Junto com o cabelo crespo assumido, solto, ao vento, veio a maioridade dos 18 anos e mais uma crise: a do “quem eu sou?”. A prisão do “Patinho Feio” se despedia e vinha o mito da “mulata típica brasileira”. Comecei a passar pelo processo de hipersexualização do meu corpo. Que passou uma vida sendo rejeitado e de repente ele se transformara no objeto de desejo de homens de todos os tipos. Eu não entendia nada: fiquei bonita da noite para o dia? As inquietações continuavam. E, com isso, pequenas mudanças no meu comportamento começaram a surgir: o modo de me vestir, me relacionar comigo mesma e com os outros, a fazer e pensar teatro. Eu estava renascendo ali, mais confiante e firme na vida. E é nesta transição que veio meu encontro com a Cultura Popular, finalmente!

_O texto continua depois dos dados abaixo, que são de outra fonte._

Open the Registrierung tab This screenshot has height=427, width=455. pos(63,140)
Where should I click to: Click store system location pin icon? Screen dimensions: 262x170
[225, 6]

Foi numa terça qualquer, no primeiro semestre de 2016, que a professora de Jogos Teatrais faltou, e não nos avisou. Tínhamos um professor substituto, que ela mesma se encarregou de convidar e acertar, nos aguardando na sala. Não sabíamos da falta dela e para nossa surpresa, quando entramos na sala, nos deparamos com um homem negro, mais velho, baixinho, robusto e cheio de simpatia, munido de uma caixinha do divino e um cavaquinho. Tinha voz grave, jeito ressabiado e sorriso todo aberto e encantador. Apresentou-se: - “bom dia turma, sou eu, Tião Carvalho, e vim hoje aqui brincar com vocês”.